How RxJava reduced our sync time between device and server

Jotish Suthar
Practo Engineering
Published in
4 min readMay 24, 2017

There are a lot of ways to periodically sync local data with a backend server without opening up the app. At Practo, we use the sync adapter framework (SyncAdapters) along with a push messaging service. This helps our app to support offline mode and provides a great user experience.

Diving deep…

A periodic sync is setup which makes a series of network calls and get’s the latest chunks of data for each entity eg: patients, appointments, etc based on the last synced timestamp. This doesn’t go well with The Rules of Networking as it makes several network calls. Ideally this should be handled by a single network call to the server and the client should have the ability to parse huge chunks of JSON or rather stream it. [Something which we want to achieve]. We could also use something like Protocol buffers and save the network latency. But this calls for another big discussion with the backend team. Also there could be an end point which gives latest timestamp for each entity and we could make only selective network calls reducing the number of network calls. (This is WIP and will reduce our sync time even further)

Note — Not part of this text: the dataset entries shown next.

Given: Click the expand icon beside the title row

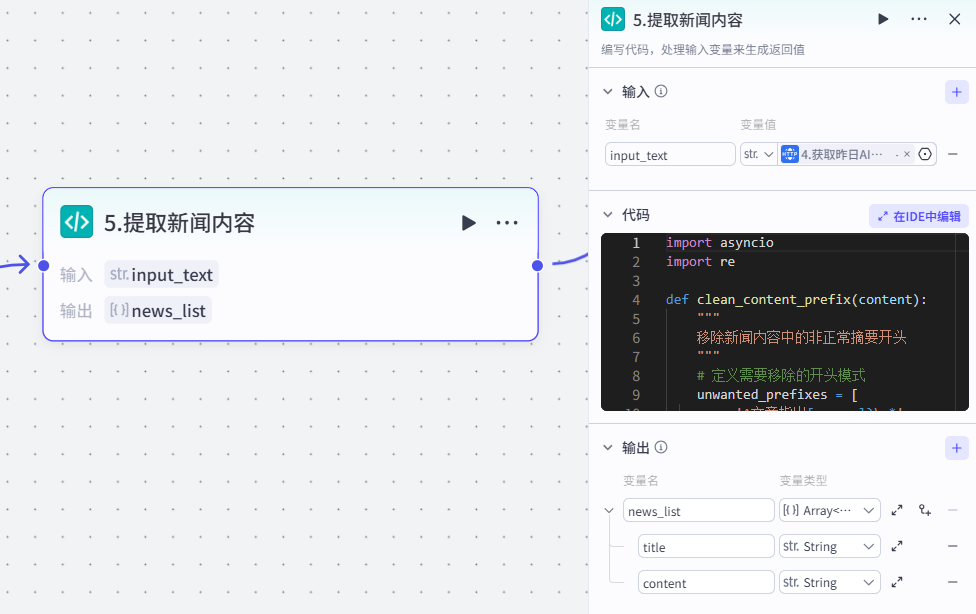Looking at the screenshot, I should (x=897, y=547).
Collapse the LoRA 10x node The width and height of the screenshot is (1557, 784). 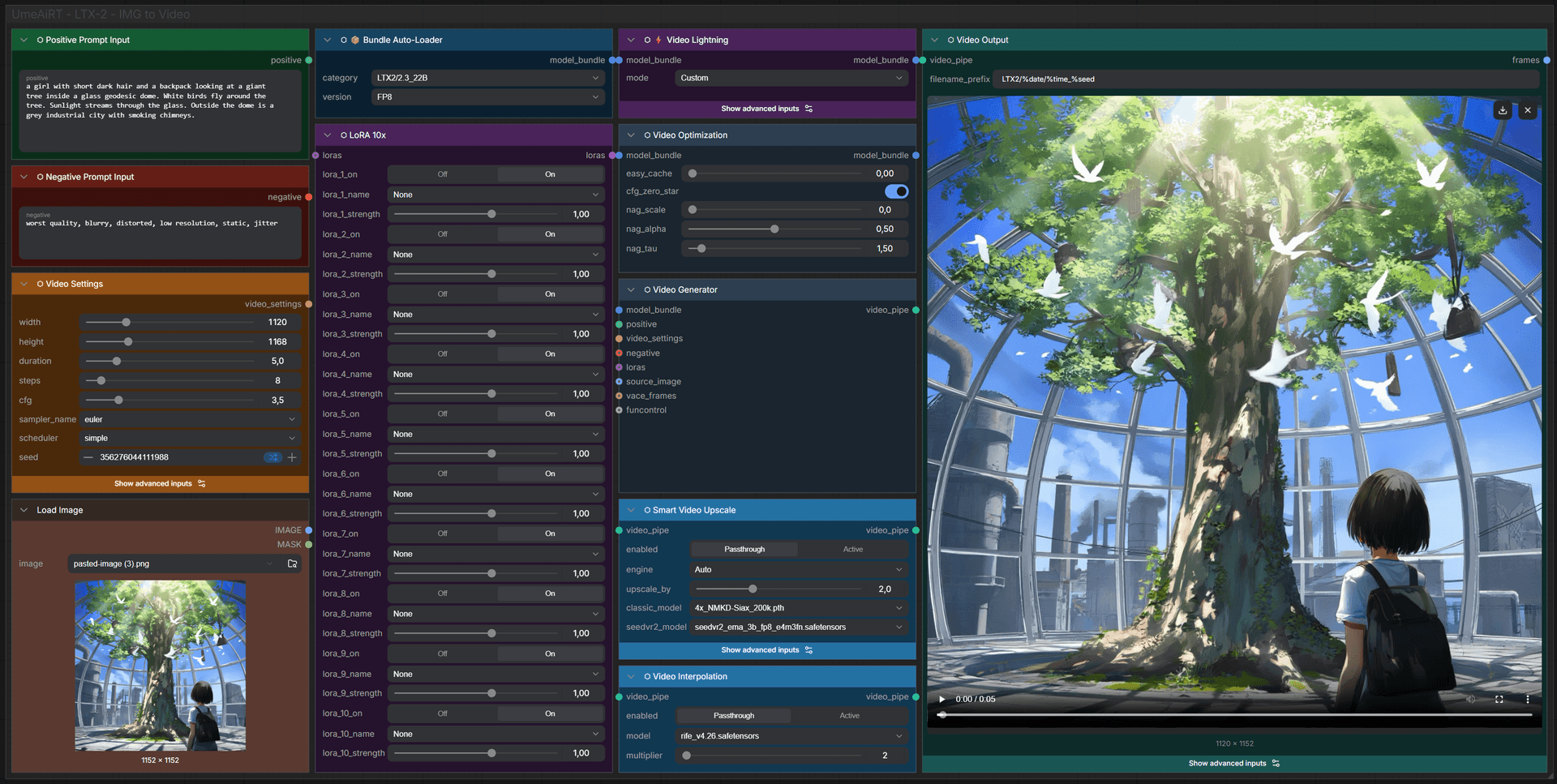(x=328, y=135)
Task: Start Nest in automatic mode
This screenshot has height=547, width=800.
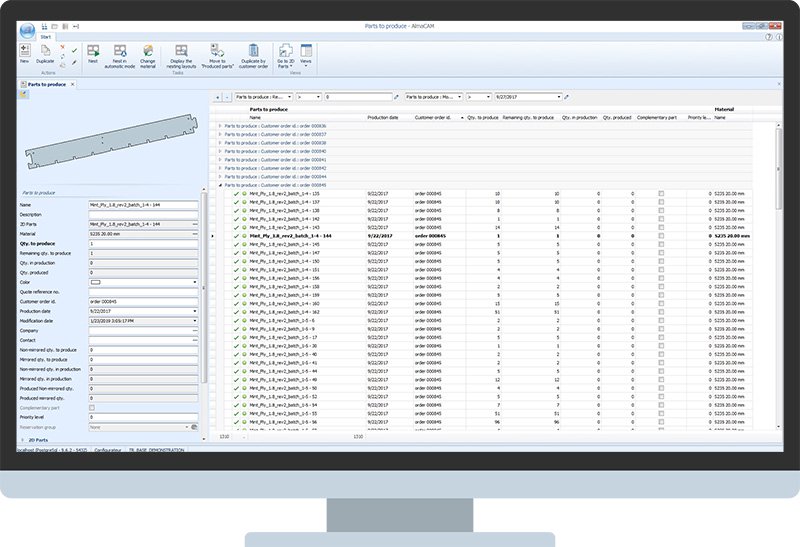Action: pyautogui.click(x=119, y=53)
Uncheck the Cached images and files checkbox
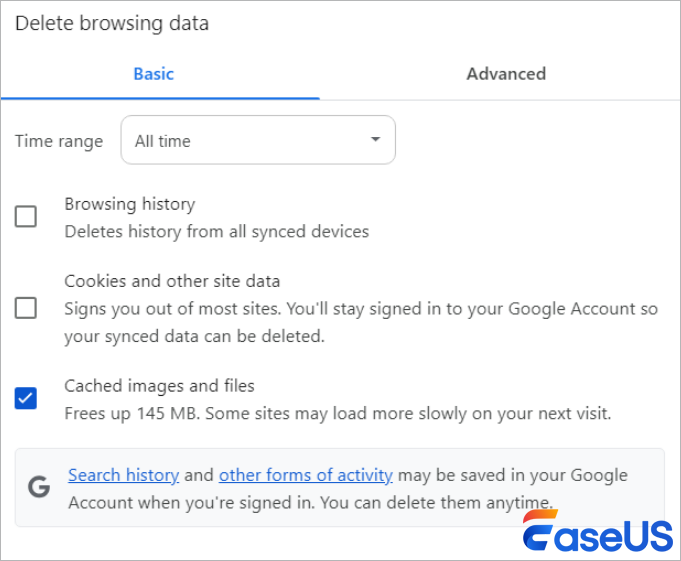681x561 pixels. [x=26, y=399]
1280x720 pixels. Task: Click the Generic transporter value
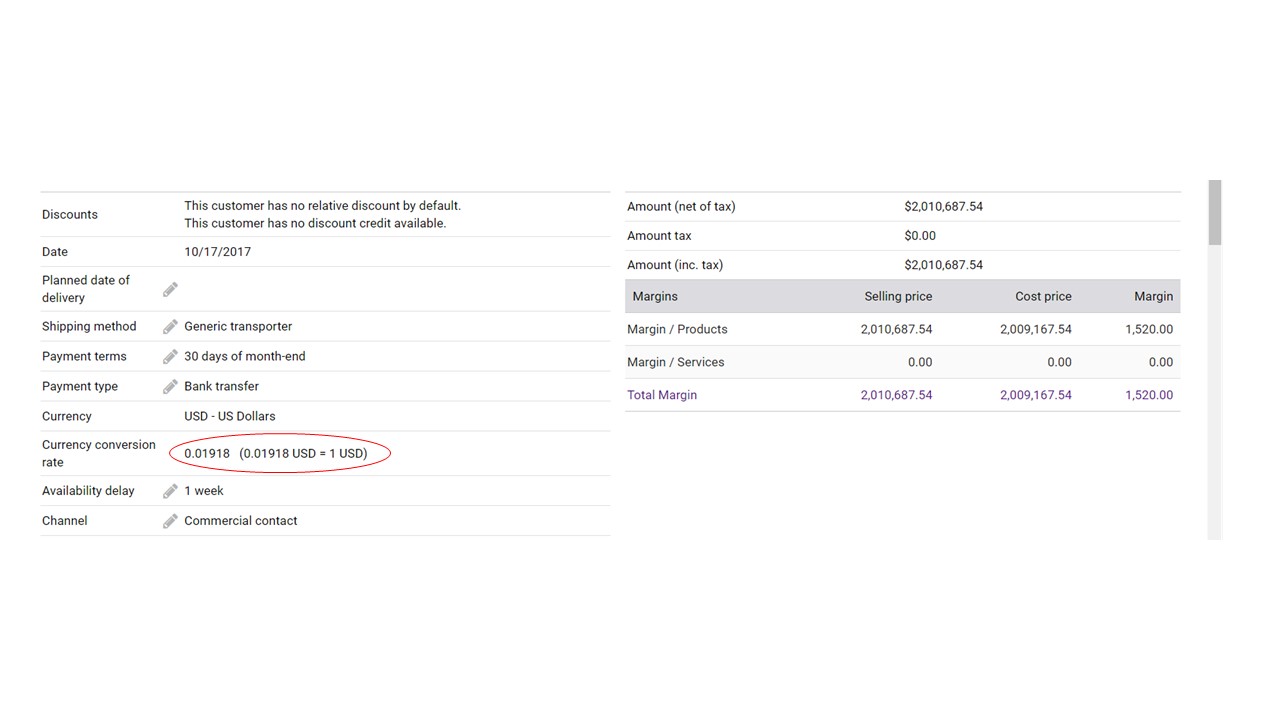pos(237,326)
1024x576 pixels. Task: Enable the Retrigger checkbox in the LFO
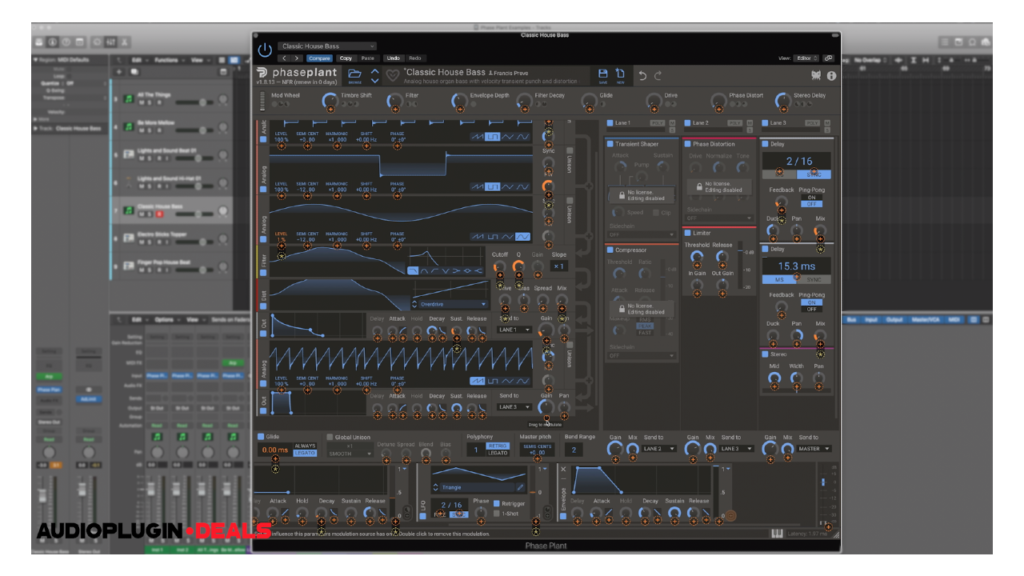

So the current scenario is 30+ network calls in sequence during a periodic sync. Let’s say on an average a network request takes x seconds. So the time taken is 30 * x seconds. (-_-) that’s bad.

The flow looks like this

This is how the sequential code

To improve our sync time we could go with two options

  1. Get the latest data for all the entities(30+) in a single network request. This request would add load to our server and the chances are the request might get timed out. (ruled out)
  2. Make those 30+ network calls in parallel and the sync adapter can be in a blocking state waiting for all those requests to complete.(✓)

For the option (2) we needed a framework component which made our job easier. We started looking at all possible concurrency APIs. AsyncTask and ThreadExecutors were ruled as too much of boiler plate code.

This is what we wanted

Solution → RxJava

RxJava

Quoting Amit Shekhar ‘s post

What is RxJava?

RxJava is used for reactive programming. In reactive programming, the consumer reacts to the data as it comes in. Reactive programming allows for event changes to propagate to registered observers.

And I believe:

RxJava is an art and endless possibilities await those who can master it.

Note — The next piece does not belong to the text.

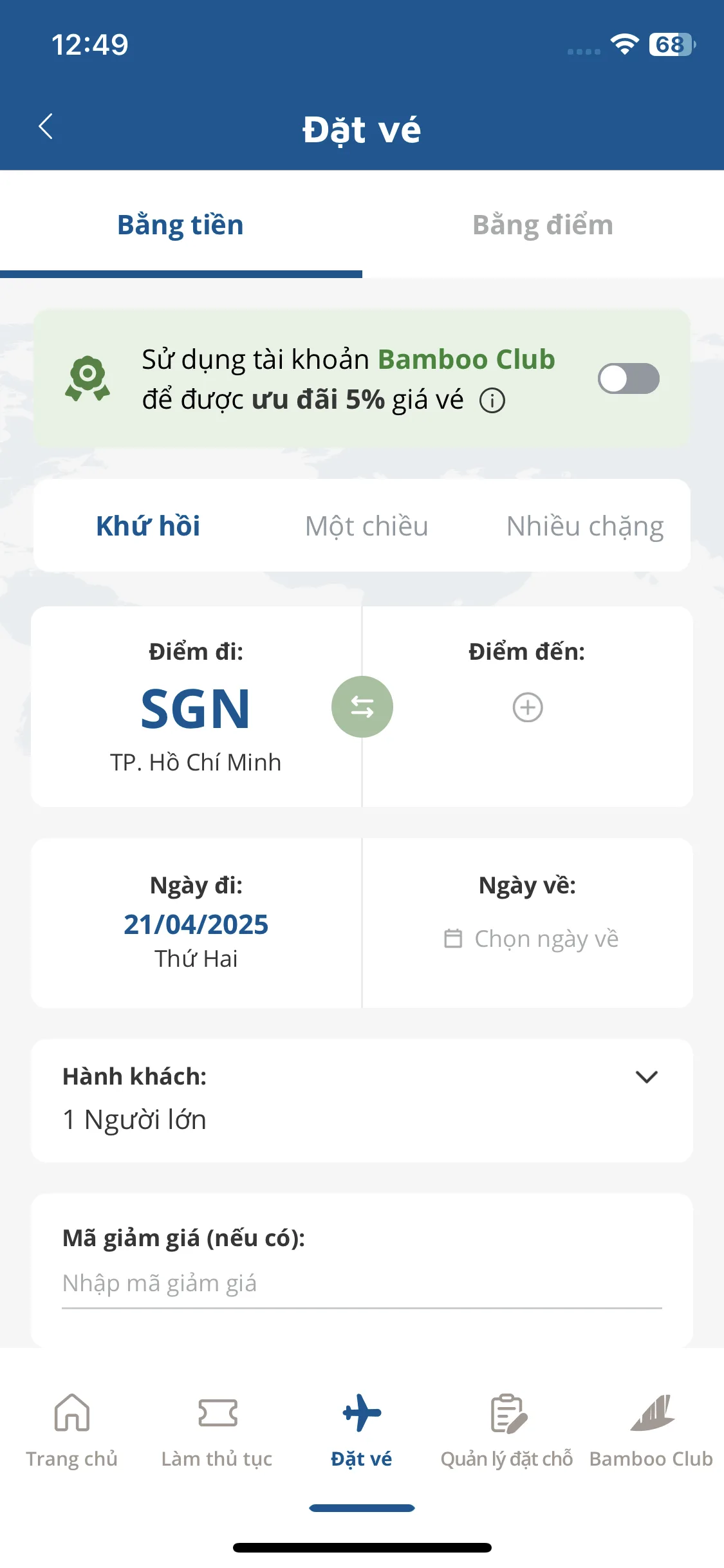Open Chọn ngày về return date picker

coord(528,923)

Learn & read more here. It took us some time to understand it. Those marble diagrams made the learning easier though. But once you understand it, it’s so awesome.

The build blocks for RxJava are the following:

  • observables representing sources of data
  • subscribers (or observers) listening to the observables

Our idea was to make execution of parallel tasks in a blocking nature. We wrapped each of our sync calls inside a Single (An Observable which emits a single item, boolean in our case). Then we merged all the Singles using the Merge operator. (Combines all the observables into one, helpful for blocking it then) On the Flowable which is returned from the merge we ran `blockingGet()` which then waits until all the single tasks(observables) have completed execution.

This is how the code looks

Just this change improved our sync time from 30 * x seconds to (x + 2) to seconds.

If RxJava is working for you, then keep rocking that codebase. Don’t change a thing.

Post this change we started using RxJava everywhere in our codebase. Debounce operator while searching from a Edit text, RxBinding with MVVM etc. And our team transformed from RxJava (I have no idea how it works) → RxJava (I love this thing)

React to all the things

Reactive programming is a lot of fun and once you get started you might want to replace all the AsyncTasks/Streaming data code with RxJava.

The Operators and ReactiveExtensions page is your go to go guide. Have fun!